I have an op report for a septoplasty and inferior turbinate resection bilaterally for turbinate hypertrophy, but I don't think the documentation is clear as for me to determine what CPT code to choose between 30130, 30140, 30802?

After securing of the septum into the midline was done with sutures of 4-0 Vicryl securing the cartilage to the vomer. The patient maintained this reduction well and then had the mucoperichondral flaps secured with 3-0 chromic.
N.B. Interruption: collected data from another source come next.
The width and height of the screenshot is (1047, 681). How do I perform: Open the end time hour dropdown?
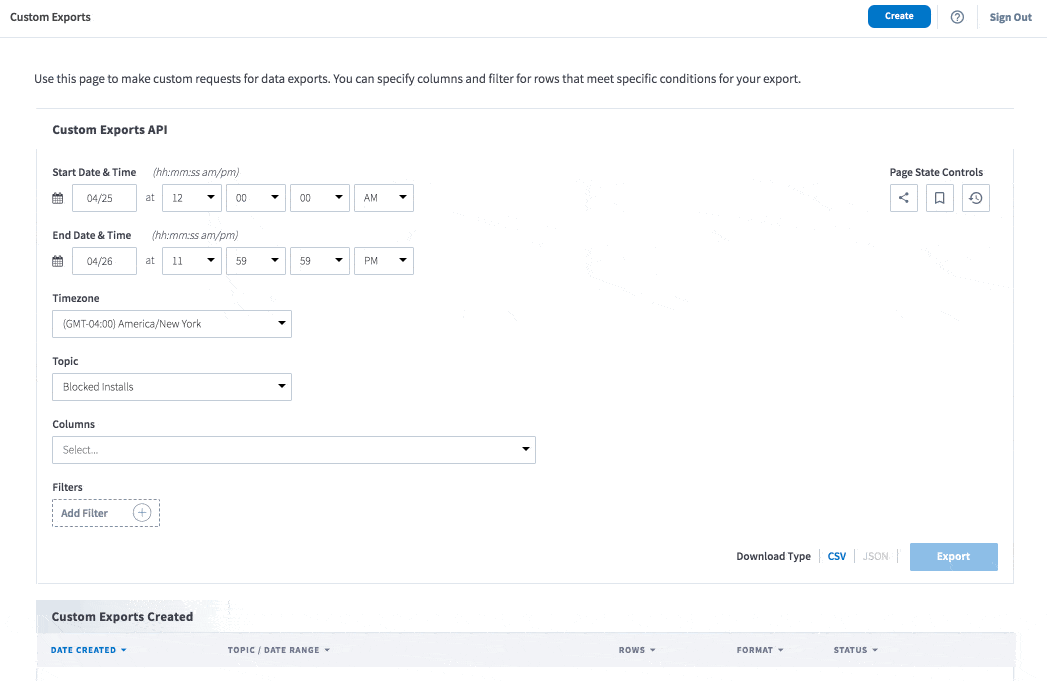(192, 261)

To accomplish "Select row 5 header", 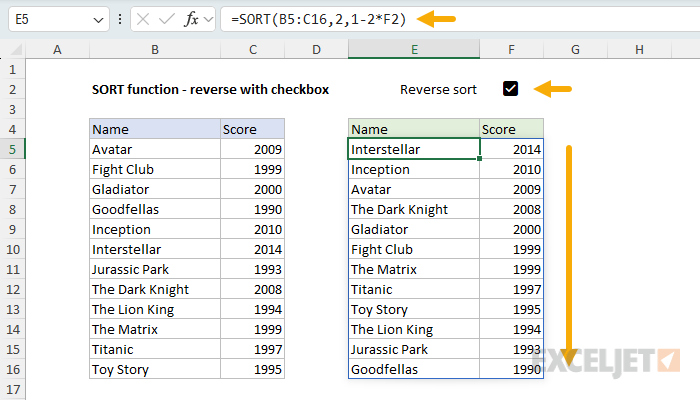I will point(13,149).
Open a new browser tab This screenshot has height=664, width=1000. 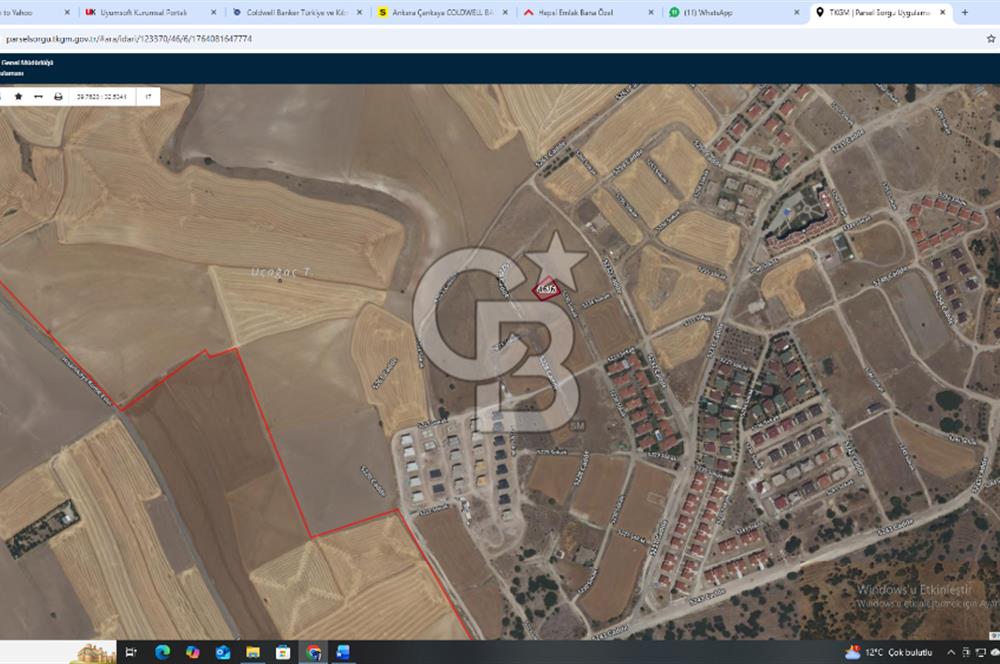(964, 13)
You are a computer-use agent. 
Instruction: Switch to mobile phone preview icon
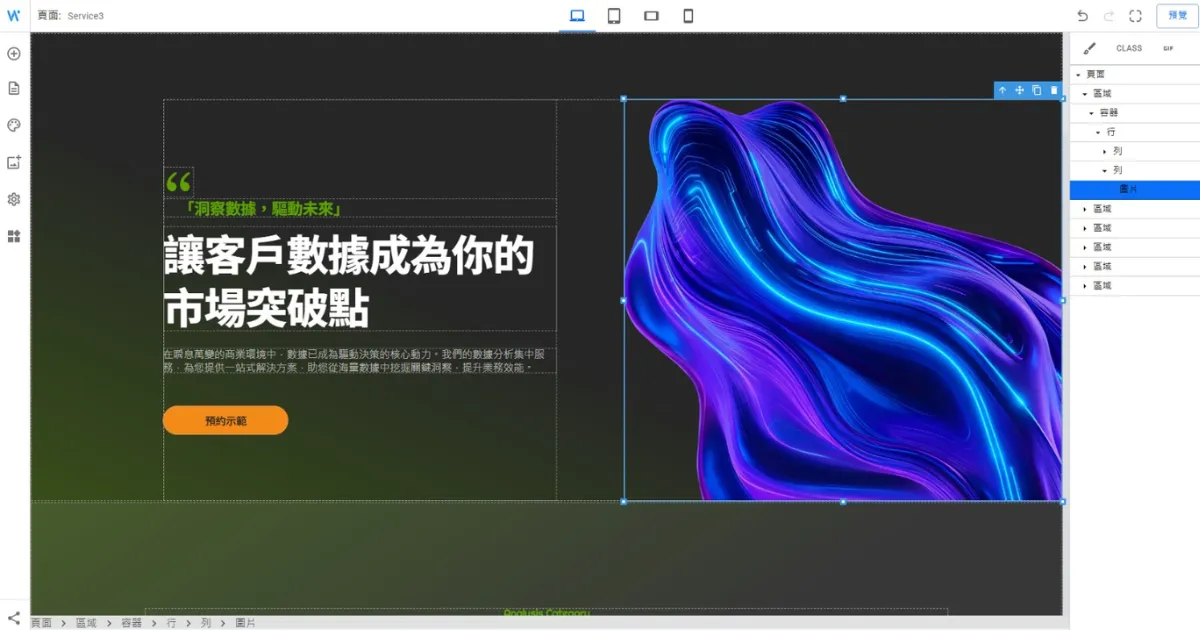(688, 15)
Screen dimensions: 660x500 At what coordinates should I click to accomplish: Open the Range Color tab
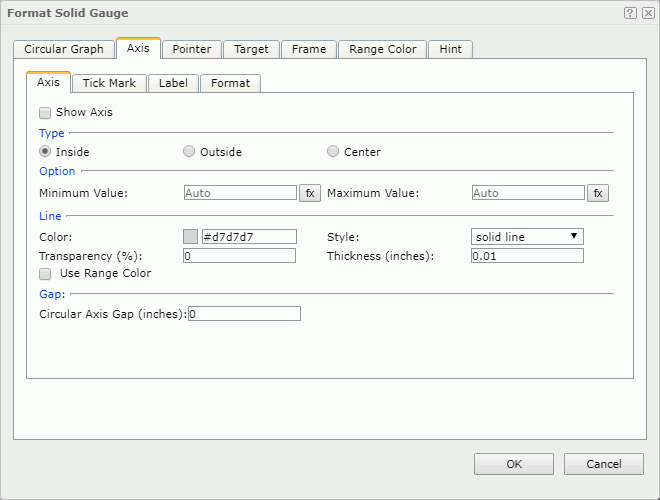(x=383, y=49)
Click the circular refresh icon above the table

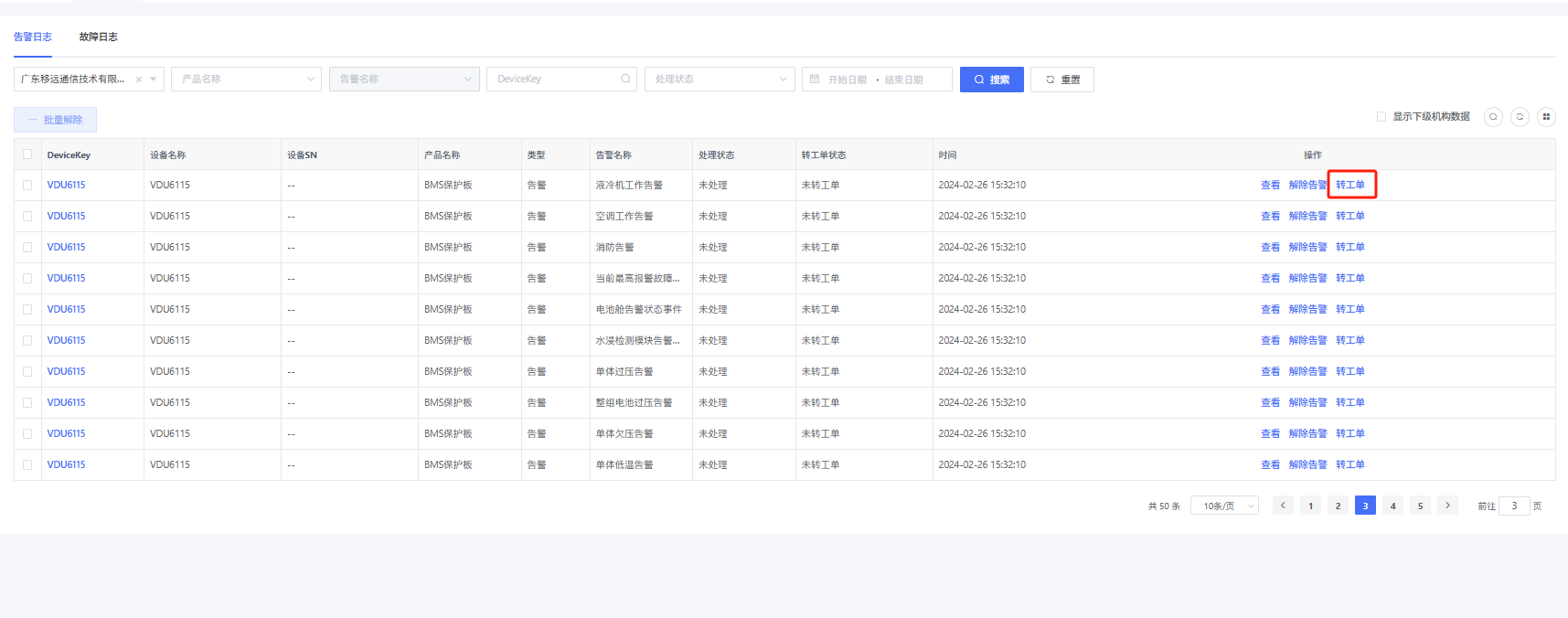click(x=1520, y=117)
The patient then had the excessive hypertrophic inferior turbinates removed bilaterally by using electrocautery resection where upon therapeutic removal approx. 50% of the over hanging excess mucosa was done. 

Im thinking 30802 but then this would be bundled

Thanks


----------



## nsteinhauser (Feb 12, 2010)

*septoplasty with turbinate resection*

I would bill 30520 for the septoplasty and 30130 - 50.  
30130 can be reported separately with septoplasty when the physician documents the inferior turbinates, versus middle turbinates or superior turbinates.  

And I would use the 30130 - not the 30140 - because not enough documentation.  According to CPT Assistant Dec 2004: "When reporting code 30140, the documentation in the operative note should reflect that the physician entered/incised the mucosa and, for the most part, preserved it.  The simple statement "excised the turbinate(s)" is often not enough documentation to reflect that the submucous resection of the inferior turbinate was performed.  Coders may need to ask the physician for the specific technique performed."

Hope that helps.


----------



## BFAITHFUL (Feb 12, 2010)

thank you, I do have that CPT assistant, but what I'm afraid of is exactly what's stated in that CPT asst,  maybe I shouldn't bill anything because not enough documentation is stated to be able to bill any of the turbinate resection since it's not clear, & I work at the ASC and getting through to these docs is close to impossible!!!!


----------